# Document section
——

Aug 17, 2009

The Washington Post: Legalize It

The Washington Post ran an article today which read: Time to Legalize Drugs .

On the face, it almost seems like they're going out on a limb there, eh? The article opens by re-creating a drug deal straight out of Hill Street Blues or The Wire - and then say that drug dealers are disproportionately arrested on the South Side street corners, but not in college dormitories.

The article goes on to offer that States should decide their drug policy.

But hold on, it's not the actual opinion of the Washington Post, it's in fact an Op-Ed which means it's opposite of the editorial page. Bigger and better than a letter to the editor, but not a whole hellofalot more.

Anyway, we've all known for a long - long time that Prohibition does not work. Chris Rock said it best, "even if you got rid of all the drugs in the world - someone would still be trying to find a way to get high... check this out..."

But this is Blasphemes, so I feel that I should offer a new or unusual perspective to the debate. Let me offer a simple question. Do you own your own body and what goes into it? Or is the government in charge of your body and what goes into it?

Why do we allow our governments to regulate what substances can and cannot go into your body? Fluoride is great, but cocaine isn't. Twinkes are okay too, but not dope, according to our government. Our government subsidizes High Fructose Corn Syrup and nicotine production, but throws a teenager in jail for carrying too much weed. Seems kind of silly how it's all over the board like that.

But seeing as there are public health and public safety holes all over that Ad Hoc argument I just tossed up there -- let's look to history.

The temperance and abolition movement cultivated in the adding of the 18th Amendment to the Constitution. The movements realized that in order to curtail your freedoms, a change in the Constitution would be necessary. The government had to limit the freedom of the citizens. Note, up until then, the Constitution was meant to limit the reach and power of the government. Kind of a switch up there.

——

# Task set
**A)** Rewrite the paragraph of the drug legalization post that begins "Why do we allow our governments" as a short bulleted list, keeping its main facts.
**B)** Continue the drug legalization post after its last paragraph, on the 18th Amendment, matching the author's voice.

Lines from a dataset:
——

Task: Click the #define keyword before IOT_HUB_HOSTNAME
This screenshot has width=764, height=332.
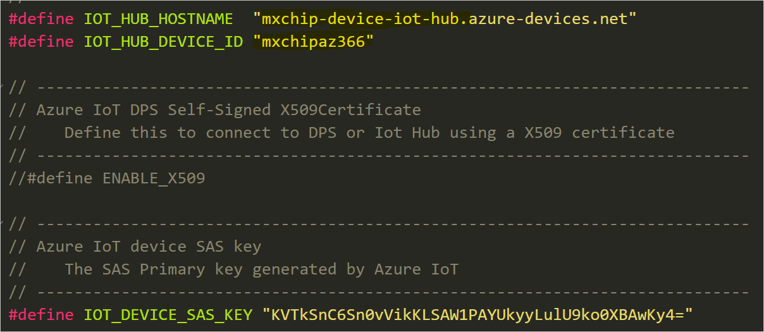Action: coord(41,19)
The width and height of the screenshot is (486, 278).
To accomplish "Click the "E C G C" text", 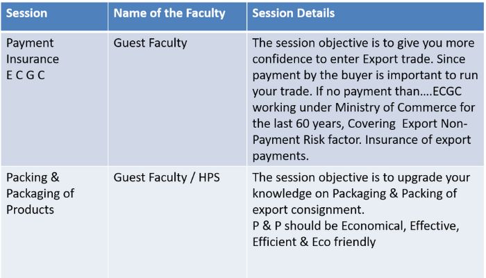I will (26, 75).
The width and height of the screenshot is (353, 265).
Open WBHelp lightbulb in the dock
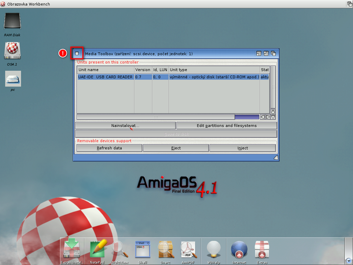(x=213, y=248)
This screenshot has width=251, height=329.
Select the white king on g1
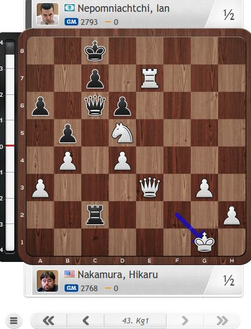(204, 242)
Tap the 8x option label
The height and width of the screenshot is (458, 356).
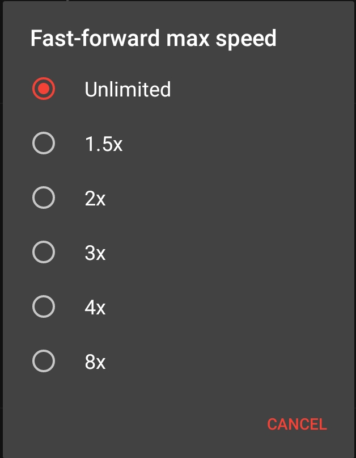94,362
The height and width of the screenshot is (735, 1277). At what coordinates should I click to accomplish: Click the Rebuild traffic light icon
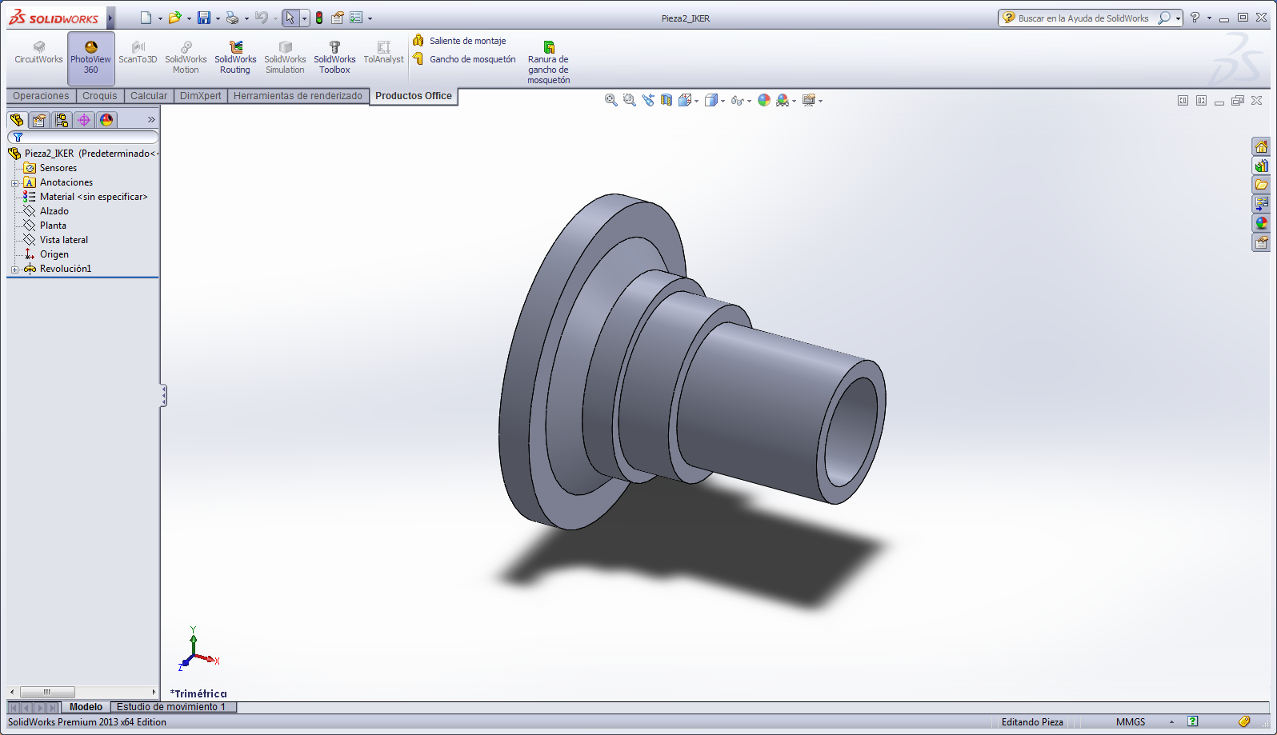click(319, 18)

——

# Answers to the exercise
**A)**
- It asks why governments are allowed to regulate which substances can go into a person's body.
- Fluoride and Twinkies are acceptable to the government, but cocaine and dope are not.
- The government subsidizes high fructose corn syrup and nicotine production, yet jails a teenager for carrying too much weed.
- The author calls this inconsistency silly.

**B)**
When it failed, and failed in such spectacular crimson blood spilled streets, the Constitution had to be fixed. Here comes the 21st amendment which repealed the 18th. Experiment failed.

What did we learn? Nothing. Not one thing. Nixon declared war on drugs, and for four decades his prohibition also been a complete failure. If the goal was to reduce overall illicit drug use, that's a fail. But if the goal of the war on drugs was to erode key civil liberties, well, that's a win for the government. Oh, and raising the prices. The government does a good job with that too.

Building prisons instead of schools, a militarization of the police and the streets, killing innocents... destroying neighborhoods, families, incarceration of generations of young men because of insane zero tolerance laws... the perpetual drug war that inevitably fuels the violent, underground market? Why would anyone embrace a philosophy of cruelty and insanity? There's just too much money to be made.

And, pound for pound, nicotine and alcohol are by far more hazardous to human tissue than most underground pharmaceuticals.